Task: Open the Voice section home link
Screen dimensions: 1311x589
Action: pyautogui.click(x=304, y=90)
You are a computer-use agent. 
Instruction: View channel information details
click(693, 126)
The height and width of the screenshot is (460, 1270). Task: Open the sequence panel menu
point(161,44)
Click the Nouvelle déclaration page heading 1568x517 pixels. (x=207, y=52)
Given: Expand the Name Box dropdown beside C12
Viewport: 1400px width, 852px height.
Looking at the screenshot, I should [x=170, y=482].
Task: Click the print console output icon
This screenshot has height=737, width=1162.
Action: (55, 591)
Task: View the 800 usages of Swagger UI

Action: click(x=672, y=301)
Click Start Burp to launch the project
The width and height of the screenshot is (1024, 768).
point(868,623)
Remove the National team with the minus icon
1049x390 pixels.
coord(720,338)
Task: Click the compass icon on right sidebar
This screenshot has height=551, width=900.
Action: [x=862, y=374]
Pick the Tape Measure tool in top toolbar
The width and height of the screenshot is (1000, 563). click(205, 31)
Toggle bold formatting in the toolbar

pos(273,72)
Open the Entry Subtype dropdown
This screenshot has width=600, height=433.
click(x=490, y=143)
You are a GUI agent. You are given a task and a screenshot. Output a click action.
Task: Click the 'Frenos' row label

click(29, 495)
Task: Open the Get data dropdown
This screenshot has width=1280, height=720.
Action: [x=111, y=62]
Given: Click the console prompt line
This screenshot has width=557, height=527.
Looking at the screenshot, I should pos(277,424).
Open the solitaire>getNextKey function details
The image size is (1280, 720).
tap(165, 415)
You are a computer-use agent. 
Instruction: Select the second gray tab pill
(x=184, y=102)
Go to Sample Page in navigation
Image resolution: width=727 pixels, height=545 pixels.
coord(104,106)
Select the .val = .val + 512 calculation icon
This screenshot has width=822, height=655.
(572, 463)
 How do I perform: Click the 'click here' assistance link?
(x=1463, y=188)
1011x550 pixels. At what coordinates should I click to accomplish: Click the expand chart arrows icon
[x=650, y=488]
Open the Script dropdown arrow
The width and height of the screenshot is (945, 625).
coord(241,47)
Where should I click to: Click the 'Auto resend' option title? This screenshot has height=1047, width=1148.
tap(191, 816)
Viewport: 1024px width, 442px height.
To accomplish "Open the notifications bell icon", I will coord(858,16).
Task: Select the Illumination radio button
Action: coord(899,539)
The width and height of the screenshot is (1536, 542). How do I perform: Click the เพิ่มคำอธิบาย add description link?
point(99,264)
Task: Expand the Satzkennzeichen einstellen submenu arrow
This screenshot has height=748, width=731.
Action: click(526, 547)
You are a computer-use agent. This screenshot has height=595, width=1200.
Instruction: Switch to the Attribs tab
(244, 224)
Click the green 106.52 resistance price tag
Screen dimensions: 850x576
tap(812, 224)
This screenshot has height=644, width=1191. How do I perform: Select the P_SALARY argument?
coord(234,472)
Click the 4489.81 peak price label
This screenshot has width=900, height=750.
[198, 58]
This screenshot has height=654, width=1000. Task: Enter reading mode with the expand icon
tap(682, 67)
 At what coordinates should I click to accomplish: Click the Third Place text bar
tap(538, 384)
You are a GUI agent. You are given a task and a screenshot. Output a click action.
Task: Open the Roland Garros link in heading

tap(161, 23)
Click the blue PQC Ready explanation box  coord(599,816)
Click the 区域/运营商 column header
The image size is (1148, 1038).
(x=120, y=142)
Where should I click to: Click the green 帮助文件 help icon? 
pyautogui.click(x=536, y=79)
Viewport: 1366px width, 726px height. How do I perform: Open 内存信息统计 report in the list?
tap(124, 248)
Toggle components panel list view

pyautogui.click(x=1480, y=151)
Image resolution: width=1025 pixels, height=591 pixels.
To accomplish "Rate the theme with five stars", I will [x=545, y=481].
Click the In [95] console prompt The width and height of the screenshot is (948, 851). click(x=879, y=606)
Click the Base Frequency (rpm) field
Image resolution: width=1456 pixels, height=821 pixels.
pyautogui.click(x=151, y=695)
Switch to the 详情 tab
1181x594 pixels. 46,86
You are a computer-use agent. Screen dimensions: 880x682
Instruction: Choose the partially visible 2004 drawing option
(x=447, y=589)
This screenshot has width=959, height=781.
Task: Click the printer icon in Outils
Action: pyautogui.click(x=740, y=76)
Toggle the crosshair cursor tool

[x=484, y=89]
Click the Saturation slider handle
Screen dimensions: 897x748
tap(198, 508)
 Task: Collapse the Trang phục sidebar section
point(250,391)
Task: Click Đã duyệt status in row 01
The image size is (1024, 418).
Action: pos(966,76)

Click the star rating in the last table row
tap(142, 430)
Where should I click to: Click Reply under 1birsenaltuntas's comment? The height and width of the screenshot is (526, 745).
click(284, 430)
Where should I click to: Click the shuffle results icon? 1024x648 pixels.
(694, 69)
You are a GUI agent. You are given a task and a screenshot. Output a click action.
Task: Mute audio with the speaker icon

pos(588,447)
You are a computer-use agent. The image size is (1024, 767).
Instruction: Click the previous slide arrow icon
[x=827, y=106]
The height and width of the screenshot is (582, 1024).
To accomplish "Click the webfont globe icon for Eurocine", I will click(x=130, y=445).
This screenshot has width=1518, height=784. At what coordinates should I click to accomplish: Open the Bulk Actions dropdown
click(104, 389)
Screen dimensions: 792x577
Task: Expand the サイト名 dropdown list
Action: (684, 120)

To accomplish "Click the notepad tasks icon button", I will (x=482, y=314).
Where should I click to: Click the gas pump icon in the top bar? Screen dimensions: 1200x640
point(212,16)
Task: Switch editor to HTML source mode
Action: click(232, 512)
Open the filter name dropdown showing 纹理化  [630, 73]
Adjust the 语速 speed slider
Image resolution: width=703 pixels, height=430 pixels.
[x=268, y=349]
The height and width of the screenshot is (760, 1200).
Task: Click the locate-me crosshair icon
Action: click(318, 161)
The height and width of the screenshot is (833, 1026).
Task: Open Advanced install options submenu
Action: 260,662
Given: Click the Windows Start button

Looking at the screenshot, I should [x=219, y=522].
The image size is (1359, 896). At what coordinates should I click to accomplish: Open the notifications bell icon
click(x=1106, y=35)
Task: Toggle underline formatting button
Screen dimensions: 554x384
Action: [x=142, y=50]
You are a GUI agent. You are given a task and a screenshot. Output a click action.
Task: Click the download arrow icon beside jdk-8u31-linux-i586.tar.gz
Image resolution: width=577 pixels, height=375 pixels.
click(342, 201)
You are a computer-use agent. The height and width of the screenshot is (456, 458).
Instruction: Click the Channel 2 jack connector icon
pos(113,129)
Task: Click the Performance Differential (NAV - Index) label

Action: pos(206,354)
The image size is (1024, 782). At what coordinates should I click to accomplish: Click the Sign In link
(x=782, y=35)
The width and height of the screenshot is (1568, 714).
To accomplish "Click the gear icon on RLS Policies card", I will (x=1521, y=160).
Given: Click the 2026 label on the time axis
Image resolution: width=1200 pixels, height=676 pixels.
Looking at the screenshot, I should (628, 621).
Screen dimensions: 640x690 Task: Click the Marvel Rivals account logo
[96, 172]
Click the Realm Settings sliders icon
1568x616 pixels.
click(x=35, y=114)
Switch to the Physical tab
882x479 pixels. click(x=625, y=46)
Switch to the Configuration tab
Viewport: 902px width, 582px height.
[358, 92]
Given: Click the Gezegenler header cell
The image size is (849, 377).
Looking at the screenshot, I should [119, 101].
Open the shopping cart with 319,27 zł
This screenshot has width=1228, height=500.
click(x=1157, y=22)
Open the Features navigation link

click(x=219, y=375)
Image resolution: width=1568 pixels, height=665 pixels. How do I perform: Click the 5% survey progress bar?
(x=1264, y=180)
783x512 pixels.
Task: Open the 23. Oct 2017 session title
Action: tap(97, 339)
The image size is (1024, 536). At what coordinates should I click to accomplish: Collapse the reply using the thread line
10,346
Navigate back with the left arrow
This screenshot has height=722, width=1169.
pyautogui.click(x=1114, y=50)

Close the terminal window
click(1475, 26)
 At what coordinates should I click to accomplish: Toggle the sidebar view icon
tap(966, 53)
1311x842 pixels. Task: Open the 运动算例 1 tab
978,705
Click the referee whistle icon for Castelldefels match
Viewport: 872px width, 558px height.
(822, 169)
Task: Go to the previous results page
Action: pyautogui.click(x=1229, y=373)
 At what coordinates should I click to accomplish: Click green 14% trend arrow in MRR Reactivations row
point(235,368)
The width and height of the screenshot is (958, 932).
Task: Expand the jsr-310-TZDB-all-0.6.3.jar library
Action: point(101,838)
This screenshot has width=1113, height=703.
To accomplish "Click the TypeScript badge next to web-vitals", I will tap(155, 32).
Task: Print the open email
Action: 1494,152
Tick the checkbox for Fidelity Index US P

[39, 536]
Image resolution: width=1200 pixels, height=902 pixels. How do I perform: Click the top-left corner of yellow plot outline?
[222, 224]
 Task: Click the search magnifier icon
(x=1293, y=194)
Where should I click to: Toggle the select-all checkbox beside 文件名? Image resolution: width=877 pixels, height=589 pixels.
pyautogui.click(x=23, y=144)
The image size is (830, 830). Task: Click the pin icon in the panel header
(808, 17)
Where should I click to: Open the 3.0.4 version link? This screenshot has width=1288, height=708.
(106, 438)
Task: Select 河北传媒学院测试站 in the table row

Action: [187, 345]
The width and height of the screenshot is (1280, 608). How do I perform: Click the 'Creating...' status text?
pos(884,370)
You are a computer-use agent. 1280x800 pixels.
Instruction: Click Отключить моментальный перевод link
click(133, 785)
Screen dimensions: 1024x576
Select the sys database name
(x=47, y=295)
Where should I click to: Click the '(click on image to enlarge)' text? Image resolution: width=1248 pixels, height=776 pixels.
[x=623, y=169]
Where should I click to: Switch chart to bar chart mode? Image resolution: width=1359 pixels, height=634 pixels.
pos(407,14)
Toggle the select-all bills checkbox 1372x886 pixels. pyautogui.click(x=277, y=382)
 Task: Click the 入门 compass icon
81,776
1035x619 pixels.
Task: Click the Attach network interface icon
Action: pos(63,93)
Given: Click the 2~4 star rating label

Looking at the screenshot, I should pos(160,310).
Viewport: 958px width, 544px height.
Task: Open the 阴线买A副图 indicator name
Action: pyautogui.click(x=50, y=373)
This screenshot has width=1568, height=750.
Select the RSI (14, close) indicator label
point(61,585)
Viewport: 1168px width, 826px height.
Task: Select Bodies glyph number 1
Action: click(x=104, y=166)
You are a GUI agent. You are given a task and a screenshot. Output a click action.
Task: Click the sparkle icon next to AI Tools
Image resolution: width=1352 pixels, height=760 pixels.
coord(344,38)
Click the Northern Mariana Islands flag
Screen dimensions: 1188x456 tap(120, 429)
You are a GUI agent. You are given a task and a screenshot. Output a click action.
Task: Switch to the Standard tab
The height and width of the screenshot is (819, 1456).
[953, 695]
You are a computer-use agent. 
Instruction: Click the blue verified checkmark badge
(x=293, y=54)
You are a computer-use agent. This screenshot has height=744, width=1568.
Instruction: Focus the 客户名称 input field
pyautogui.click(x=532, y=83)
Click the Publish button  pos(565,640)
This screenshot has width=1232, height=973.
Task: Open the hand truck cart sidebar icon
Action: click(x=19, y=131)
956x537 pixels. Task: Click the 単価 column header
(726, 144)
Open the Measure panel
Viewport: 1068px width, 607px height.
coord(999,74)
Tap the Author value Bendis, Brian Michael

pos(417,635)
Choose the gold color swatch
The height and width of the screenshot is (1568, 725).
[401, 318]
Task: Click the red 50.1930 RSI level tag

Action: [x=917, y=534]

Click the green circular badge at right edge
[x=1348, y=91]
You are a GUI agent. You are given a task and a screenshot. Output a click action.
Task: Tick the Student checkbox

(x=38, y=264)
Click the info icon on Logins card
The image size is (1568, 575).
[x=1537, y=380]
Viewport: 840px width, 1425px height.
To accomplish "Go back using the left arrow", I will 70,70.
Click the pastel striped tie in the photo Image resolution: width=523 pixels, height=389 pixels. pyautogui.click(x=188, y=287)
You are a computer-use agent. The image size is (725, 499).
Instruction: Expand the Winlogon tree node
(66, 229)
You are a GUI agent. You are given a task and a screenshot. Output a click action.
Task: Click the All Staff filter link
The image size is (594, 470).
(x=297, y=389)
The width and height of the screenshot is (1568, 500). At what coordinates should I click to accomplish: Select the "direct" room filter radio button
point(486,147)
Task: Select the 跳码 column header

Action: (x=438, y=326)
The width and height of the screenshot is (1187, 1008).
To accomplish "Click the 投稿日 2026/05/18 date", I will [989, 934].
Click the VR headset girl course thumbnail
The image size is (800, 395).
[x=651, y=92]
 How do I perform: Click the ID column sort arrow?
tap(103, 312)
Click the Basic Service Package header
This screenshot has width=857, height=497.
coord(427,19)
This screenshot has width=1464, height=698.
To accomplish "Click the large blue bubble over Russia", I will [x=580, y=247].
━━━━━━
• Work order: Select and copy every line of the material that holds the string "card".

• The completed task:
To accomplish "Click the gear icon on RLS Policies card", I will (x=1521, y=160).
Click the info icon on Logins card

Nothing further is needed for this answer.